Varieties of evangelical/progressive Adventism

Evangelical Adventism

According to the evangelical Christian Research Institute, "mainstream Adventism is primarily evangelical", in that "the great majority of Adventist scholars, teachers and pastors that [the author has] spoken with believe firmly in salvation by grace through faith alone. "Evangelical Adventism" could also be described as "'gospel-oriented' Adventism". It is the stream with which Walter Martin and Kenneth Samples of the Christian Research Institute "most identified".

Cultural Adventism

A similar group have been referred to as "cultural Adventists". This term may be used of the majority of Adventists who are not overly concerned with theology, such as evangelical Kenneth Samples' description of "a segment that is atheological in nature and reflects what [he] would call a cultural Adventism." It may also refer to those who feel an attachment towards the Adventist church for cultural reasons rather than strict theological conformity. Some authors have commented that the Adventist cultural is a strong binding force.

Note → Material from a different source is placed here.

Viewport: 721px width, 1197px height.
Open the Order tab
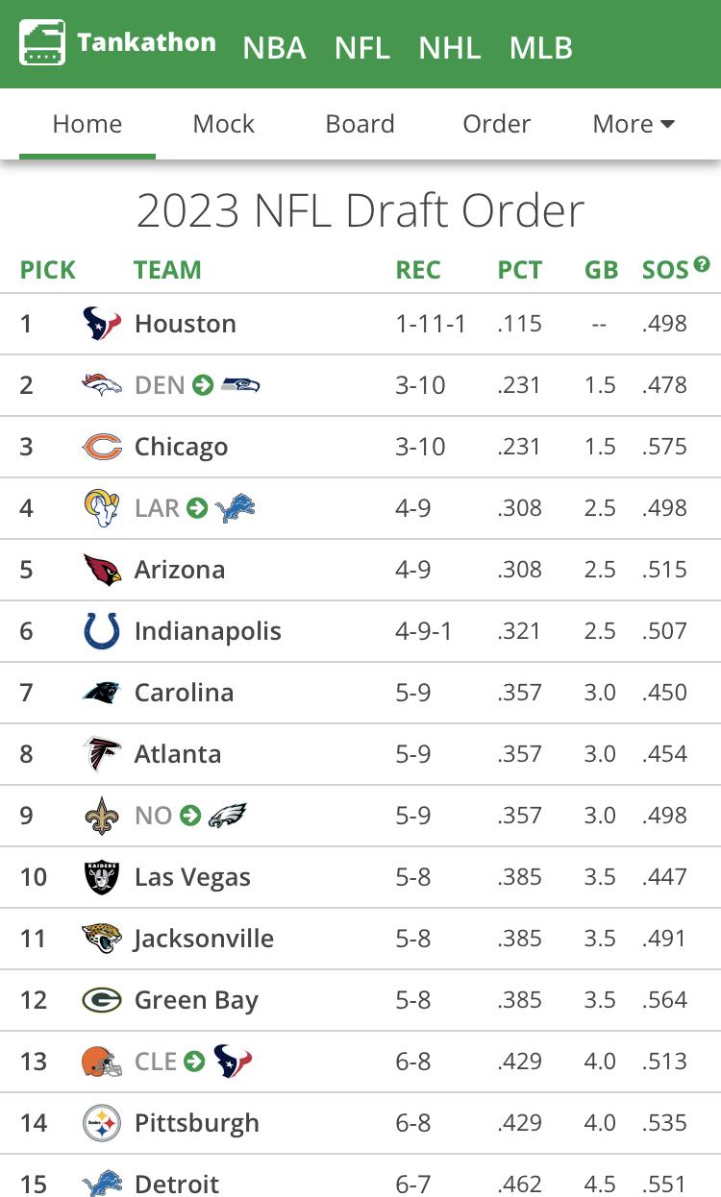coord(497,124)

Clifford Goldstein has declared,

"A cultural Adventist? The concept's incomprehensible to me... I'm an Adventist for one reason: the beliefs, the teachings, the doctrines that this church — and this church alone — espouses. If it were not for them, I'd be gone faster than the junk food at church potlucks. The Seventh-day Adventist culture had nothing to do with bringing me here. On the contrary, coming as I did from a secular Jewish background, the culture was the biggest obstacle.

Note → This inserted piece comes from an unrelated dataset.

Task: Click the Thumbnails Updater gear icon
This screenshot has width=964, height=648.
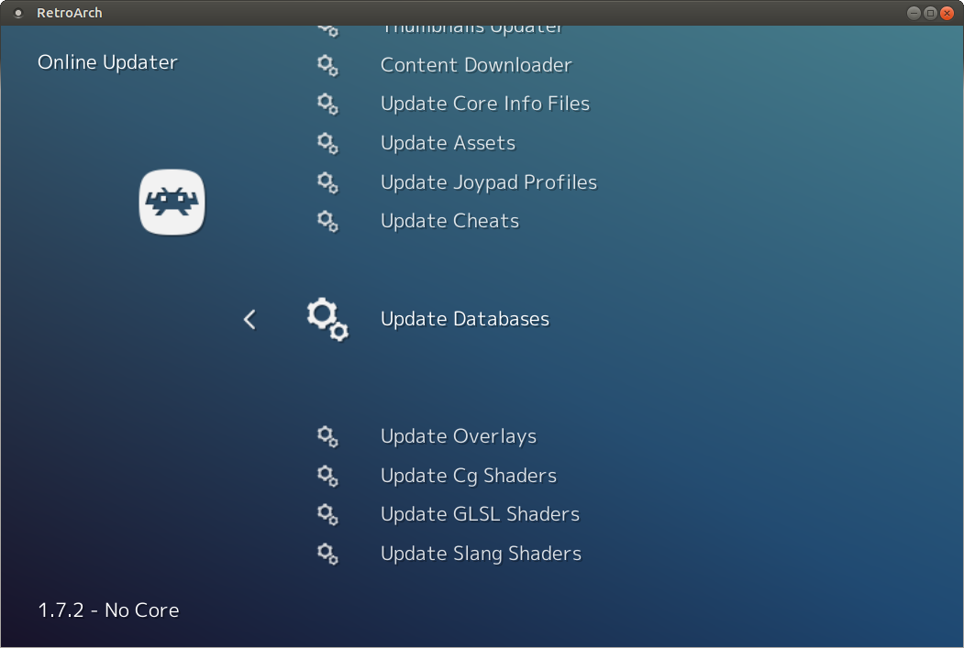Action: (x=327, y=27)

Compare "Cultural Christian".

Charismatic Adventism

While Adventist church worship is commonly conservative, a segment of the church is charismatic in nature. Phenomena of this nature have been present throughout Adventist history, which is a surprise to those aware of the generally conservative nature of Adventist worship.

Liberal Adventism

The term liberal Adventist or left-wing Adventist usually means "progressive Adventist" (the preferred self-designation; see above). This is appropriate because most progressive Adventists are still "conservative" or evangelical Christians, for example most do believe in the resurrection of Jesus. They do not hold to a "libertine" or "anything goes" attitude which the term "liberal" sometimes implies. However a small number of Adventists are actually liberal Christians, which this section describes.

According to evangelical Kenneth Samples, "It should also be mentioned that, though small, there was and is a segment in Adventism which could be described as being theologically liberal" or even "very liberal".

Ron Corson wrote,

"[Progressive Adventists] could be termed liberal, except that the term 'liberal Christian' generally refers to those who don't believe that Christ was resurrected nor that he performed miracles, and who hold other tenets with which most Progressive SDA's would not agree. These 'liberals' are often involved in the Jesus Seminars. While some Adventist church members sympathize with these views, they would not make up a sizable proportion of the Progressive SDA's.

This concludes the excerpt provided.